### Document extract:

==*==

Question

1) A ball is dropped from a height of h metre above the ground and at the same time of instant another ball is projected upwards from the ground. The two balls meet when the upper ball falls through a distance h/3. Prove that the velocities of the 2 balls meet are in the ratio 2:1.

Answer 1

we know that

s = ut + (1/2)at²

now,

for ball 1

as u = 0, a = g and s = h/3

h/3 = (1/2)gt² ................................(1)

and

for ball 2

s = h - h/3 = 2h/3, a = -g

thus.

2h/3 = u₂t - (1/2)gt² ...........................................(2)

now,

by adding (1) and (2), we get

h = u₂t

or

t = h/u₂

thus,

(1) becomes

h/3 = (1/2).g.(h / u₂)²

or initial velocity of body 2 will be

u₂ = [(3/2).g.h]^1/2 .............................................(3)

now,

the velocity of the first ball when the two balls meet is given as

v₁ = u₁² + 2as = 0 + 2g(h/3)

or

v₁ = [(2/3)gh]^1/2 .................................................(4)

and

the velocity of the second ball when the two balls meet is given as

v²₂ = u₂² + 2as = (3/2).g.h - 2g(2h/3)

= (3/2)gh - (4/3)gh = (1/6)gh

or

v₂ = [(1/6)gh]^1/2 ......................................................(5)

so,

the ratio of two velocities is given as

v₁ / v₂ = [(2/3)gh]^1/2 / [(1/6)gh]^1/2

or

v₁ / v₂ = (2x6 / 3)^1/2

thus,

v₁ / v₂ = 2 / 1

hence proved

==*==

### Stored data:
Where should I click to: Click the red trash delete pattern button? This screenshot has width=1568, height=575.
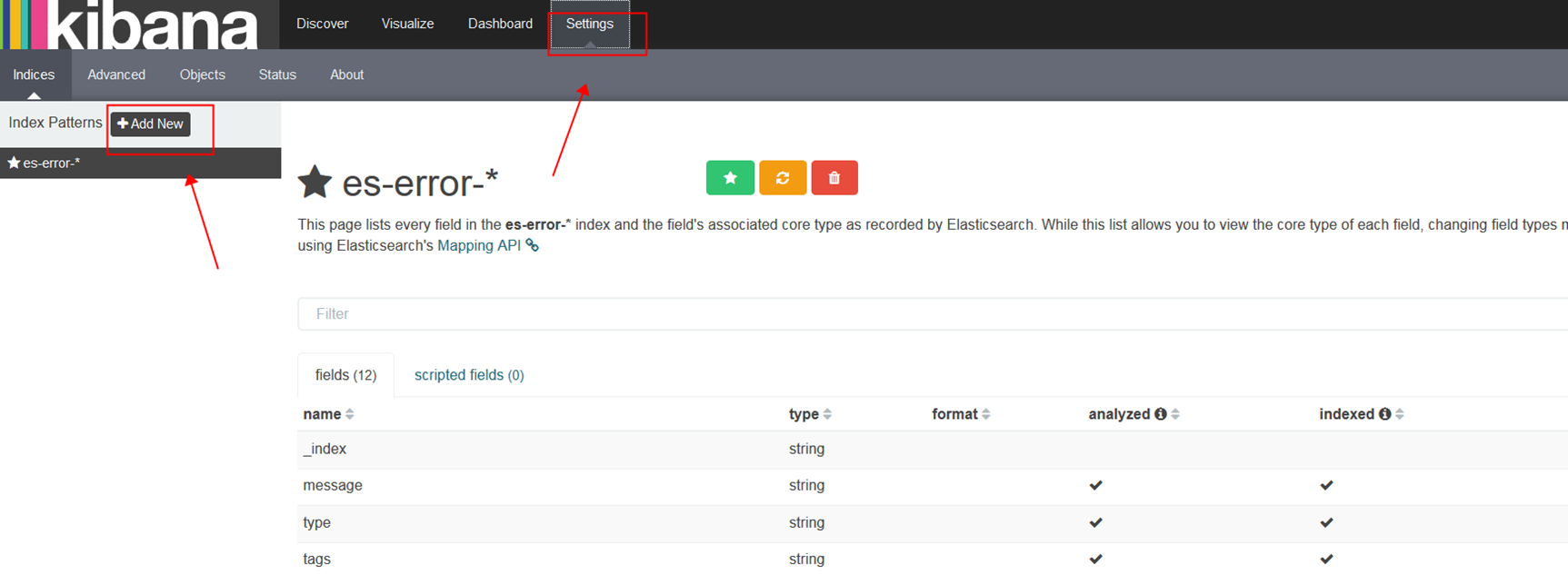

==*==

### Exercise instructions:
For each statement about the falling-balls problem, answer yes or no on whether it agrees with the text, and quote the words that decide it. (a) The second ball is projected upwards from the ground at the same moment the first ball is dropped. (b) In the answer, the first ball is given an initial velocity equal to g. (c) The answer finds the ratio v₁ / v₂ to be 1 to 2.

### Finished task:
(a) Yes: "at the same time of instant another ball is projected upwards from the ground"
(b) No: "as u = 0, a = g and s = h/3"
(c) No: "v₁ / v₂ = 2 / 1"